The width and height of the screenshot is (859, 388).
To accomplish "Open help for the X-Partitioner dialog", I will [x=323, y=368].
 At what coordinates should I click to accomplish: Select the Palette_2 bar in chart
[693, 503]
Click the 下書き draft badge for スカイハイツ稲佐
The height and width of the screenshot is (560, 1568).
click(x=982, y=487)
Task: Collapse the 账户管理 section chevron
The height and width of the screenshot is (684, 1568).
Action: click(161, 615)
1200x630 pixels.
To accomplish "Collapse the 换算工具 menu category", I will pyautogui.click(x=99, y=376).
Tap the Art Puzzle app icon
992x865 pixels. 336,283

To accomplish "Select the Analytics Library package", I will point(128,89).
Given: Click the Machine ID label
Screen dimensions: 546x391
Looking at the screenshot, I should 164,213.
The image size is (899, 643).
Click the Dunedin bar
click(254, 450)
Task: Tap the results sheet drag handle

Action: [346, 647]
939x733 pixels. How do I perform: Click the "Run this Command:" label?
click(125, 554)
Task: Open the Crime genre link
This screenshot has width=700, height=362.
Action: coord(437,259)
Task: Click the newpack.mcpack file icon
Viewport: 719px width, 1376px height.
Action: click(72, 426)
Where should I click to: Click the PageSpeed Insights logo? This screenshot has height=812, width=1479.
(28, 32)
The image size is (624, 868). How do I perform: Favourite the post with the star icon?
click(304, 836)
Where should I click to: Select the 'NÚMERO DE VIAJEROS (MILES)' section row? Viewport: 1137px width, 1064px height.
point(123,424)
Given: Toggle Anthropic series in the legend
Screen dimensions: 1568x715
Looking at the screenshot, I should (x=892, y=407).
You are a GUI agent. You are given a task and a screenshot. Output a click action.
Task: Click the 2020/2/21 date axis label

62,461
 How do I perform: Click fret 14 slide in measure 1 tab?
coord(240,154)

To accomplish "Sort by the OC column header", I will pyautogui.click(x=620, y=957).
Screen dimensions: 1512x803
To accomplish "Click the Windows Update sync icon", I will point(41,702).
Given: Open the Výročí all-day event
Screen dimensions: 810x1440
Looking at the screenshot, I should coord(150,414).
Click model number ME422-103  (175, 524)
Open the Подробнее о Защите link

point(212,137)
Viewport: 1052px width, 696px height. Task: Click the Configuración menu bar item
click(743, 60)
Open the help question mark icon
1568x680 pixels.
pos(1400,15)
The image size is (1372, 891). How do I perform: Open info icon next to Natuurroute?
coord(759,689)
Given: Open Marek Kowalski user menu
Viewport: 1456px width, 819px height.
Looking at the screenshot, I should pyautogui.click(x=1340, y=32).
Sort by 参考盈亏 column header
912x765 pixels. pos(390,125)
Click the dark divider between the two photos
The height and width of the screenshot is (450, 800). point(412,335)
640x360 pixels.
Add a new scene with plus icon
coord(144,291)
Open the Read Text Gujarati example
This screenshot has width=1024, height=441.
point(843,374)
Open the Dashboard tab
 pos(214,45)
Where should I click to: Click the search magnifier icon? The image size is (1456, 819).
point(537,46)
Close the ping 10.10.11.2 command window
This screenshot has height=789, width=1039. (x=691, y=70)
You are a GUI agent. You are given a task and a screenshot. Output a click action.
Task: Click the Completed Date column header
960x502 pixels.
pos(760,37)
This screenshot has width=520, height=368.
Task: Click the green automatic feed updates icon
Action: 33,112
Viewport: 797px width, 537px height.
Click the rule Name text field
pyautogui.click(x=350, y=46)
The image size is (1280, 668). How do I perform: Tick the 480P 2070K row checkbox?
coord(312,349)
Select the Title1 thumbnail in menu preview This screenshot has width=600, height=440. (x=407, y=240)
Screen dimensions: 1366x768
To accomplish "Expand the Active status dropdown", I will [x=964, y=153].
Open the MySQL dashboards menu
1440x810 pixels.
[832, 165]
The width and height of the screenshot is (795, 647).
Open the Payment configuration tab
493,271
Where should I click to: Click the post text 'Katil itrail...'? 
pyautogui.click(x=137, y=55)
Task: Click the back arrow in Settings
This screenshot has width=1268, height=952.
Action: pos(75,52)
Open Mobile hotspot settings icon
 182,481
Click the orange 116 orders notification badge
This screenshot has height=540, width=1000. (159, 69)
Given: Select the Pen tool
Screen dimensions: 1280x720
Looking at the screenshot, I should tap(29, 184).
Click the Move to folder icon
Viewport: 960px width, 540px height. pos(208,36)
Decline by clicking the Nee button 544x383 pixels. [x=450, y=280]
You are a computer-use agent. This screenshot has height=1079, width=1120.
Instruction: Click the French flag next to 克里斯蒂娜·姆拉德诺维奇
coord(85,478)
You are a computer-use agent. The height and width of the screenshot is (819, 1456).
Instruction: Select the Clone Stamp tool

···

**GIVEN TASK**
Can you rename "Screen dimensions" to "Image dimensions" throughout all of the items above and leave everything else unchanged?

**FINISHED TASK**
The width and height of the screenshot is (859, 388).
To accomplish "Open help for the X-Partitioner dialog", I will [x=323, y=368].
 At what coordinates should I click to accomplish: Select the Palette_2 bar in chart
[693, 503]
Click the 下書き draft badge for スカイハイツ稲佐
The height and width of the screenshot is (560, 1568).
click(x=982, y=487)
Task: Collapse the 账户管理 section chevron
The height and width of the screenshot is (684, 1568).
Action: click(161, 615)
1200x630 pixels.
To accomplish "Collapse the 换算工具 menu category", I will pyautogui.click(x=99, y=376).
Tap the Art Puzzle app icon
992x865 pixels. 336,283

To accomplish "Select the Analytics Library package", I will point(128,89).
Given: Click the Machine ID label
Image dimensions: 546x391
Looking at the screenshot, I should 164,213.
The image size is (899, 643).
Click the Dunedin bar
click(254, 450)
Task: Tap the results sheet drag handle

Action: [346, 647]
939x733 pixels. How do I perform: Click the "Run this Command:" label?
click(125, 554)
Task: Open the Crime genre link
This screenshot has width=700, height=362.
Action: coord(437,259)
Task: Click the newpack.mcpack file icon
Viewport: 719px width, 1376px height.
Action: click(72, 426)
Where should I click to: Click the PageSpeed Insights logo? This screenshot has height=812, width=1479.
(28, 32)
The image size is (624, 868). How do I perform: Favourite the post with the star icon?
click(304, 836)
Where should I click to: Select the 'NÚMERO DE VIAJEROS (MILES)' section row? Viewport: 1137px width, 1064px height.
point(123,424)
Given: Toggle Anthropic series in the legend
Image dimensions: 1568x715
Looking at the screenshot, I should (x=892, y=407).
You are a GUI agent. You are given a task and a screenshot. Output a click action.
Task: Click the 2020/2/21 date axis label

62,461
 How do I perform: Click fret 14 slide in measure 1 tab?
coord(240,154)

To accomplish "Sort by the OC column header", I will pyautogui.click(x=620, y=957).
Image dimensions: 1512x803
To accomplish "Click the Windows Update sync icon", I will point(41,702).
Given: Open the Výročí all-day event
Image dimensions: 810x1440
Looking at the screenshot, I should coord(150,414).
Click model number ME422-103  (175, 524)
Open the Подробнее о Защите link

point(212,137)
Viewport: 1052px width, 696px height. Task: Click the Configuración menu bar item
click(743, 60)
Open the help question mark icon
1568x680 pixels.
pos(1400,15)
The image size is (1372, 891). How do I perform: Open info icon next to Natuurroute?
coord(759,689)
Given: Open Marek Kowalski user menu
Viewport: 1456px width, 819px height.
Looking at the screenshot, I should pyautogui.click(x=1340, y=32).
Sort by 参考盈亏 column header
912x765 pixels. pos(390,125)
Click the dark divider between the two photos
The height and width of the screenshot is (450, 800). point(412,335)
640x360 pixels.
Add a new scene with plus icon
coord(144,291)
Open the Read Text Gujarati example
This screenshot has width=1024, height=441.
point(843,374)
Open the Dashboard tab
 pos(214,45)
Where should I click to: Click the search magnifier icon? The image size is (1456, 819).
point(537,46)
Close the ping 10.10.11.2 command window
This screenshot has height=789, width=1039. (x=691, y=70)
You are a GUI agent. You are given a task and a screenshot. Output a click action.
Task: Click the Completed Date column header
960x502 pixels.
pos(760,37)
This screenshot has width=520, height=368.
Task: Click the green automatic feed updates icon
Action: 33,112
Viewport: 797px width, 537px height.
Click the rule Name text field
pyautogui.click(x=350, y=46)
The image size is (1280, 668). How do I perform: Tick the 480P 2070K row checkbox?
coord(312,349)
Select the Title1 thumbnail in menu preview This screenshot has width=600, height=440. (x=407, y=240)
Image dimensions: 1366x768
To accomplish "Expand the Active status dropdown", I will [x=964, y=153].
Open the MySQL dashboards menu
1440x810 pixels.
[832, 165]
The width and height of the screenshot is (795, 647).
Open the Payment configuration tab
493,271
Where should I click to: Click the post text 'Katil itrail...'? 
pyautogui.click(x=137, y=55)
Task: Click the back arrow in Settings
This screenshot has width=1268, height=952.
Action: pos(75,52)
Open Mobile hotspot settings icon
 182,481
Click the orange 116 orders notification badge
This screenshot has height=540, width=1000. (159, 69)
Given: Select the Pen tool
Image dimensions: 1280x720
Looking at the screenshot, I should tap(29, 184).
Click the Move to folder icon
Viewport: 960px width, 540px height. pos(208,36)
Decline by clicking the Nee button 544x383 pixels. [x=450, y=280]
You are a computer-use agent. This screenshot has height=1079, width=1120.
Instruction: Click the French flag next to 克里斯蒂娜·姆拉德诺维奇
coord(85,478)
You are a computer-use agent. The height and width of the screenshot is (819, 1456).
Instruction: Select the Clone Stamp tool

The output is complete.